Pentagon says contractors can earn healthy profits despite cost reductions in defense
Business as usual—including record profits and high overhead and labor rates—could shift in the defense industry as it adjusts to new buying practices taking root at the .
Contractors can expect a growing emphasis on using competition to secure and maintain work and government overseers are honing their negotiation tactics for the lean times ahead. If this initiative works as planned, the Pentagon intends to reduce its own costs while maintaining “reasonable” profit for industry, says Brett Lambert, the department's industrial policy chief.
Company cost structures are already morphing as a result of the so-called better-buying power push, according to Vice Adm. Mark Skinner, military deputy to the Navy acquisition chief. But more change is needed, especially with overhead and support costs.
Some company executives claim the Pentagon is engaging in a war on profit. Not so, says Shay Assad, director of defense pricing and acquisition policy. The Pentagon is “using profitability to motivate contractors to reduce their cost structures,” he told a group of investors last week at the Credit Suisse/Aviation Week 2011 Aerospace and Defense Conference here.
To better track contractor cost structures, the Defense Contract Management Agency (DCMA) is undergoing a “revolutionary change,” including the addition of more than 350 cost-estimating experts, Assad says. For about a year, officials have been creating a defense pricing database under the purview of DCMA that will provide program managers insight into the cost structures of companies doing business with the department. Today, this data is not tracked and program managers are often negotiating without the benefit of contract data from the sister services and agencies.
Integrated Contractor Analysis Teams are also being established to focus on oversight of particular company divisions with which the Pentagon does the most business.
Assad acknowledges that these efforts are “Business 101,” but notes that these skills have atrophied over time. The Pentagon is doing the kind of ground work any corporation does to prepare for negotiations, he says.
One investor notes that following the post-Cold War budget cuts, companies achieved high profits via consolidations. In the past decade, the unprecedented defense spending on the wars in Iraq and Afghanistan provided a safety net despite an economic downturn that has hit the U.S. manufacturing sector hard. Now that defense spending is drying up, these companies must accept that the boom times are over, the investor says.
This does not translate, however, to significant reductions in profit. “Profits are the smallest part of our cost,” Lambert says. “We'd love to pay more profits.” Assad's hope is to motivate companies to reduce overhead, improve labor rates and better allocate engineering support. This would translate to a lower cost to the Pentagon while providing attractive profit margins to companies.
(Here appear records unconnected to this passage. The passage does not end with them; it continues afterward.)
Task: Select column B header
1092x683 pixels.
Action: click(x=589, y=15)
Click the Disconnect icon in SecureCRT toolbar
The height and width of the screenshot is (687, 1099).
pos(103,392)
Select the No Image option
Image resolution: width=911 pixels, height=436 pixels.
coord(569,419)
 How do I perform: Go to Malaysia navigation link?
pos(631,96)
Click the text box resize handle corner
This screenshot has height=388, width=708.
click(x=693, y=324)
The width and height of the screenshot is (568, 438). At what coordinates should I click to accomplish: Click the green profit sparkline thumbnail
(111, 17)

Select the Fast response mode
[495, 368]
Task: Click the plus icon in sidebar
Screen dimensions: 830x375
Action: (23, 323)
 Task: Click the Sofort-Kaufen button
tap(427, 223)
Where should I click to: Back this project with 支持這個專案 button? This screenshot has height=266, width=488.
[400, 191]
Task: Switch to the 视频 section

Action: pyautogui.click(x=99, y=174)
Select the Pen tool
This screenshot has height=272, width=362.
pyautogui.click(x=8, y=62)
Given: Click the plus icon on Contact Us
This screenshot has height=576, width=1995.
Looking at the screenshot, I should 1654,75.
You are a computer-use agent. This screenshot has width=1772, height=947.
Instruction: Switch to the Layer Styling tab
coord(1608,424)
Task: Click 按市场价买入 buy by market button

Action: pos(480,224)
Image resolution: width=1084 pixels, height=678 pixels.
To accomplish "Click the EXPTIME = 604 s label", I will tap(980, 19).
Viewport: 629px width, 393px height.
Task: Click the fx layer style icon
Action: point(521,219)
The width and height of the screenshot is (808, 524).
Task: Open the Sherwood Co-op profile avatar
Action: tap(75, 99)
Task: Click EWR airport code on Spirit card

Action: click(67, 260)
Meanwhile, the Pentagon is under pressure to cut at least $450 billion from its budget over the next 10 years, and this could escalate depending on debt-reduction measures enacted by the Senate.
Pentagon leaders are putting in place plans and requirements geared to arm their program managers for contract negotiations. Chief among them is the advent of the “should-cost” review, which is designed to provide insight on what the cost of a program should be based on an in-depth review into its supply chain and the company's cost structure. This figure will be much lower than the actual budgeted cost of a program.
“You need to be ahead of schedule and under cost in this environment,” Skinner says “If not, you are in trouble.”
Skinner acknowledges that more work needs to be done to educate Pentagon program overseers on how to motivate industry via contracting. Navy program managers are now required to take a short course about energizing contractors. “Our program managers will have to raise their game . . . or we will not do well in this environment,” he says.
The Center for Strategic and International Studies found that 80% of defense programs overran funding targets since 1972, despite resourcing them at a 50% confidence that the estimates were solid.
The Pentagon is also injecting more competition into procurements. “We have a big hammer, which is competition, and then we have a teeny-weeny screwdriver, which is award fees,” Skinner says.
The Navy is hoping to shift 10-15% of its sole-source work into a competitive environment in the coming years, he says.
In cases where a competition at the prime level is not possible or where the service is locked into a long-term deal, program managers are encouraged to “break out” capabilities from the prime and manage them directly under the Navy's own purview. Thus, “we don't pay the pass-through cost,” Skinner says.
“If a company is actively managing the supply chain, we are OK with that,” says Assad. The Pentagon's issue is with contractors who are adding cost to contracts for easily procured items.
Additionally, the Pentagon is keen to buy more data rights to weapon systems upfront to avoid being locked into a single original equipment manufacturer to support that system. This would also allow for competitions throughout the life of a program, Skinner says.
Today, the shift from design to build is often managed by a single contractor unless an egregious misstep takes place.